*YOUR OBJECTIVE:*
Return exactly the lines that run from the one containing "The height and" to the end of the entries, with both ends included.

(Stored records)
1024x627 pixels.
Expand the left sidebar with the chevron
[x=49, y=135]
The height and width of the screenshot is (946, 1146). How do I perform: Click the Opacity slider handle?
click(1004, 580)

*PROBLEM SOLUTION:*
The height and width of the screenshot is (946, 1146). How do I perform: Click the Opacity slider handle?
click(1004, 580)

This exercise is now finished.